Мама.
– Я точно так же потеряла твоего отца, – тихо говорит она. Внимательно слушаю. – Наблюдала, как он погружался в себя и угасал.
Стою очень тихо, прижав ладонь к двери, а мама продолжает говорить. В щель под дверью просачивается приглушенный свет.
– Ох, Кайл.
У мамы такой грустный голос.
Вздохнув, я поворачиваю дверную ручку. Мама сидит на полу, прижавшись спиной к стене, и выглядит очень печальной. Чувствую себя неблагодарным чудовищем.
– Как твои старые кости? – спрашиваю, улыбаясь уголком рта. – Не болят, когда ты вот так сидишь на полу?
Мама поднимает на меня глаза, моя подначка ее совершенно не позабавила.
– Ха-ха.
Наклоняюсь и помогаю ей подняться с пола, она мягко сжимает мое предплечье.
– Ладно, твоя взяла. Сейчас лягу спать… – говорю я, подталкивая маму к лестнице. – Если и ты ляжешь.
– Я тебя люблю. Ты поправишься, – говорит она, пристально вглядывается в мое лицо, потом, очевидно, приняв решение, в последний раз сжимает мою руку и идет к лестнице.
Закрываю за собой дверь и тихо сажусь на верхнюю ступеньку лестницы, ведущей в подвал, затаив дыхание, жду, наверное, около часа. Пожалуй, мама уже заснула, и я не потревожу ее скрипом открывающейся двери или скрипом половиц под моими ногами. Проверяю свой мобильный – экран загорается и показывает 3:30 ночи. До восхода еще есть несколько часов.
Тихонько крадусь в гостиную, собираясь снова устроиться в кресле, но на диване кто-то есть, и я застываю как вкопанный.

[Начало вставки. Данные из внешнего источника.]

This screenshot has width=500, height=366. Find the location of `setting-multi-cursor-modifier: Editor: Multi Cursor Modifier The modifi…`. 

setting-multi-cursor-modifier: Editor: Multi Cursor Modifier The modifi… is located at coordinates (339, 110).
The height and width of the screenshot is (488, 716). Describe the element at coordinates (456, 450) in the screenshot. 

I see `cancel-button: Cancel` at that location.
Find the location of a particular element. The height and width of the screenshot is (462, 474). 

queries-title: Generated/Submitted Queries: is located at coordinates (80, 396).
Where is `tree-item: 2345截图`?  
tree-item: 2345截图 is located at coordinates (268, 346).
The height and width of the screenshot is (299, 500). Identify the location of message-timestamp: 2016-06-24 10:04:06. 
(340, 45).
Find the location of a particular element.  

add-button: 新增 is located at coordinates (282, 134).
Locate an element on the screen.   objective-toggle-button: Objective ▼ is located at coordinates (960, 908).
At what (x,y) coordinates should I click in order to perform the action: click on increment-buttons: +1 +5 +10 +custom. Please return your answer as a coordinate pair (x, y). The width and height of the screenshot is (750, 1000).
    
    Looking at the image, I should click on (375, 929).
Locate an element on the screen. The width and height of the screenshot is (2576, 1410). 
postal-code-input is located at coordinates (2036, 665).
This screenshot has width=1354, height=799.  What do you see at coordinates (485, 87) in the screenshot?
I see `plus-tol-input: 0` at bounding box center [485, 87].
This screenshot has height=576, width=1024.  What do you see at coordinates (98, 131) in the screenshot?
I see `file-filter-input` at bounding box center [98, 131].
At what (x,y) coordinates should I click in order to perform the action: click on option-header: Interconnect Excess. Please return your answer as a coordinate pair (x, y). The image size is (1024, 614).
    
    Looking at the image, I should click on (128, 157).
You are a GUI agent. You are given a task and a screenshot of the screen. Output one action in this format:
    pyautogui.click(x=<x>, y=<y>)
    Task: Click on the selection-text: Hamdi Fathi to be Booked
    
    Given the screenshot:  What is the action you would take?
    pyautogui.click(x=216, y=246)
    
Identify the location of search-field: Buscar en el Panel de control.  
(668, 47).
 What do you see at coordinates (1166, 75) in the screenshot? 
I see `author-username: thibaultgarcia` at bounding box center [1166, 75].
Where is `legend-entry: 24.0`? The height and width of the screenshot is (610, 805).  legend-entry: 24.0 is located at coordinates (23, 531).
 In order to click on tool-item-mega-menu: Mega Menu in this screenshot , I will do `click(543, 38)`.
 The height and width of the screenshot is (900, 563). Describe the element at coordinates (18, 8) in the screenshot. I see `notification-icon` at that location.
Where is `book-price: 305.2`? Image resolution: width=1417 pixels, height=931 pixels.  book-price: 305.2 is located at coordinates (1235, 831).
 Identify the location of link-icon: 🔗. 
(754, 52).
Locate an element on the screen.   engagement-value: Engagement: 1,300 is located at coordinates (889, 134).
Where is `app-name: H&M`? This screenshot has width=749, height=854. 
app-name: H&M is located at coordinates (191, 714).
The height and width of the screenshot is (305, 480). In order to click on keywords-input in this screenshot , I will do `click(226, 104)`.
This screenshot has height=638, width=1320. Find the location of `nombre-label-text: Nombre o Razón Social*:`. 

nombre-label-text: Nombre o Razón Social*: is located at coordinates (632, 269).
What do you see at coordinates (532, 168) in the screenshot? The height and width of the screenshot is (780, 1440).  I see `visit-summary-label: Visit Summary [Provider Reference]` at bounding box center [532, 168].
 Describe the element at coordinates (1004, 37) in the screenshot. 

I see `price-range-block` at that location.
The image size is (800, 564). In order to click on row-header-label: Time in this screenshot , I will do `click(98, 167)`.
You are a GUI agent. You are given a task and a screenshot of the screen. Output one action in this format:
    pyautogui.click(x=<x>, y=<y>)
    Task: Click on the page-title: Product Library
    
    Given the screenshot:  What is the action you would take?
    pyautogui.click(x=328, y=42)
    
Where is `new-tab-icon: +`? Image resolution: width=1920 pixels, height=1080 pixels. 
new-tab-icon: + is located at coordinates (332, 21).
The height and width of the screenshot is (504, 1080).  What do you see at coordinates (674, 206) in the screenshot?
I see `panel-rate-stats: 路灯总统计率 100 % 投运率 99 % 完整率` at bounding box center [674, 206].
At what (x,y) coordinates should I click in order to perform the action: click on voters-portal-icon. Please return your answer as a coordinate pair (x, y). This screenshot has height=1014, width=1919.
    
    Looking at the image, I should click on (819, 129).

Это моя мама: спит, сжавшись в комок, и тихо посапывает. Я беру лежащий на краю дивана плед и укрываю маму; отчего-то чувствую себя еще хуже прежнего.
На память приходят слова мамы «Ты поправишься», и мое сердце срывается в бешеный галоп. Делать нечего, я поворачиваюсь и плетусь обратно к двери в подвал, на ходу касаясь забинтованной головы – возможно, мой мозг оказался поражен сильнее, чем изначально думали врачи. Боюсь, что уже никогда не поправлюсь.
Боюсь, что проведу сотню ночей без сна, а место на диване так и останется пустым.
Потому что Кимберли никогда там не было.